La société énergétique russe Rosatom et la société birmane Zeya & Associates s’apprêtent à mettre en œuvre un projet d’énergie éolienne de 200 MW près du Mont Popa dans le canton de Kyaukpadaung, dans la région de Mandalay. Zeya & Associates, dirigée par Zeya Thura Mon, un proche du régime militaire, a signé plusieurs accords avec Rosatom, notamment pour le développement de technologies nucléaires non énergétiques. Depuis le coup d’État de 2021, les coupures de courant se sont aggravées en Birmanie en raison de la mauvaise gestion économique de la junte. La production d’électricité a chuté d’au moins un tiers, notamment en raison de la diminution de la disponibilité du gaz naturel. La junte a récemment augmenté les tarifs de l’électricité, ce qui a considérablement alourdi les factures des ménages. Dans le même temps, les coupures de courant se sont allongées, entraînant de graves difficultés pour la population.

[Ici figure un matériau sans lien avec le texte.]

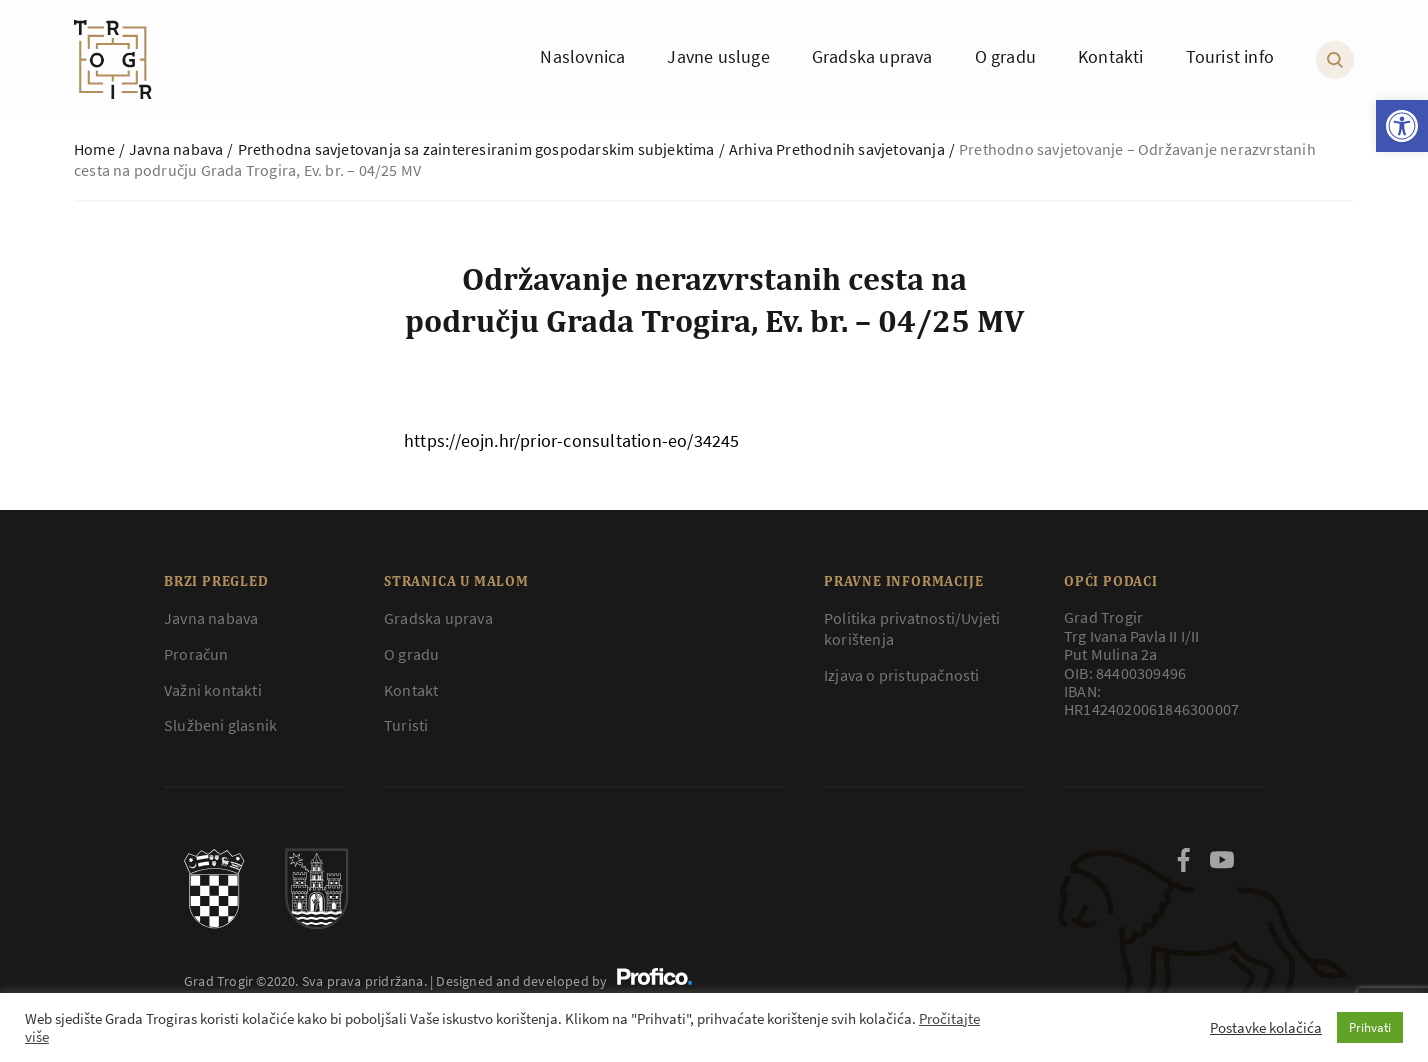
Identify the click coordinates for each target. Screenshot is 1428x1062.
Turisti (406, 725)
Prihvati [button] (1370, 1027)
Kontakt (411, 690)
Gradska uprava (438, 618)
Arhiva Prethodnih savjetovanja (837, 149)
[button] (1402, 126)
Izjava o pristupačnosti (902, 675)
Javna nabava (176, 149)
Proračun (196, 654)
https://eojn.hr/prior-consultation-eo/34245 (572, 440)
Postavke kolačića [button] (1266, 1028)
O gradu (411, 654)
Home (94, 149)
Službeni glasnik (220, 725)
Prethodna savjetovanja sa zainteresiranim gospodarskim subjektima (476, 149)
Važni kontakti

L’opérateur mobile birman Telecom International Myanmar Co Ltd, plus connu sous le nom de « Mytel » est désormais sur la liste des sanctions américaines du département du commerce pour ses services de surveillance et liens financiers avec l’armée du pays. Elle a été sanctionnée pour « actions et activités contraires à la sécurité nationale et aux intérêts de la politique étrangère des Etats-Unis ». « Mytel » est une coentreprise de Viettel Global Investment de l’armée vietnamienne (49 %), Star High Co, une filiale de l’entreprise militaire Myanmar Economic Corporation (28 %) et Myanmar National Telecom Holding Public Co Ltd, un consortium de 11 compagnies birmanes (23 %).
Le ministère birman de l’information a lancé sa quatrième nouvelle chaîne de télévision sur la plateforme MRTV DTH (Myanmar Radio and Television – Direct to Home), appelée « Myansat » le 15 janvier 2025. « Myansat » est la marque de télévision par satellite de Borderless Broadcast Co Ltd, constituée en Birmanie en tant qu’entreprise locale, signé avec MRTV pour le système DTH le 5 novembre 2023. Le « Myansat » DTH vise deux forfaits, 1 de 98 chaînes internationales et l’autre de 76 chaînes, coopérant avec les médias de divertissement pour diffuser le patrimoine culturel, les traditions et les cultures du pays, les ressources naturelles, les informations locales et les programmes de divertissement internationaux. Elle travaille avec China Rocket Co Ltd, Laosat Co Ltd et China Aerospace Science and Technology Corporation (CASC). Myansat et China AID en ont profité de l’occasion pour mettre en avant des actions de RSE communes, indiquant souhaiter accroître, grâce à l’offre audiovisuelle, les connaissances sur le secteur de l’agriculture et de l’élevage dans les zones frontalières, développer l’éducation des jeunes et réduire la pauvreté, et procéder à des distributions de matériels audiovisuels et électriques dans 100 villages sur deux ans.
Société/Répression/Conflit
Les opérations de secours ont été suspendues après la récupération de 32 corps sur le site d’un effondrement de mine de jade dans le canton de Hpakant, dans l’État de Kachin. L’éboulement, provoqué par l’effondrement d’un bassin de rétention, a enseveli plus de 50 maisons et tentes de travailleurs. Les conditions de travail dans les mines de jade sont extrêmement dangereuses en raison du manque de réglementation et de l’impunité dont jouissent les compagnies minières. Les glissements de terrain sont fréquents à Hpakant, centre mondial de l’extraction du jade, en raison de l’exploitation minière intensive et de l’absence de mesures de sécurité appropriées. Ce dernier éboulement, survenu le 13 janvier, a fait craindre un nombre élevé de victimes disparues. La communauté internationale, dont le Pape François, a appelé à l’aide pour les personnes touchées par cette catastrophe.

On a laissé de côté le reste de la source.